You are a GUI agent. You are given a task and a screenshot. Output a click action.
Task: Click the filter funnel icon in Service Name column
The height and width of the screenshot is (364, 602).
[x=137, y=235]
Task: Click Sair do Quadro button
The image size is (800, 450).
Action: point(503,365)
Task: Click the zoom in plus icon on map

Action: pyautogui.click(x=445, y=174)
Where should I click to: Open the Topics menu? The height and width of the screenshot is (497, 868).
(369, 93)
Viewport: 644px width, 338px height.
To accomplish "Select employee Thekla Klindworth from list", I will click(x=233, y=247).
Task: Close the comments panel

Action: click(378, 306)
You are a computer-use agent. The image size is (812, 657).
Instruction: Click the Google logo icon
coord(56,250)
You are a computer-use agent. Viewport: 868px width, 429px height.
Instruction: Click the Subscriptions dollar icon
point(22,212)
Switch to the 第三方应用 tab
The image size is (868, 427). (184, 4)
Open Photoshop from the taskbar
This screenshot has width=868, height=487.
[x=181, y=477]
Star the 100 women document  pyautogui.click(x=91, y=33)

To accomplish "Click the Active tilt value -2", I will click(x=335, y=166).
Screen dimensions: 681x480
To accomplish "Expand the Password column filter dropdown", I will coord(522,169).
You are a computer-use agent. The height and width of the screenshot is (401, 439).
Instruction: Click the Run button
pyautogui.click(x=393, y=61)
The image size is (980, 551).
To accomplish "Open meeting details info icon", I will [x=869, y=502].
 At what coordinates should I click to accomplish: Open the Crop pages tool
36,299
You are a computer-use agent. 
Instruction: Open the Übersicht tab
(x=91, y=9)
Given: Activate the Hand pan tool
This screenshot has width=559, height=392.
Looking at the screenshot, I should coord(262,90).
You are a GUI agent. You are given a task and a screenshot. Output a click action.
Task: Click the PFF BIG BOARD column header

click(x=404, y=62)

------------------------------------------------------------------------

● What is expected: Going line by line through the entries above, count each line that has the word "Viewport", then state the count alone.

● Result of the task: 2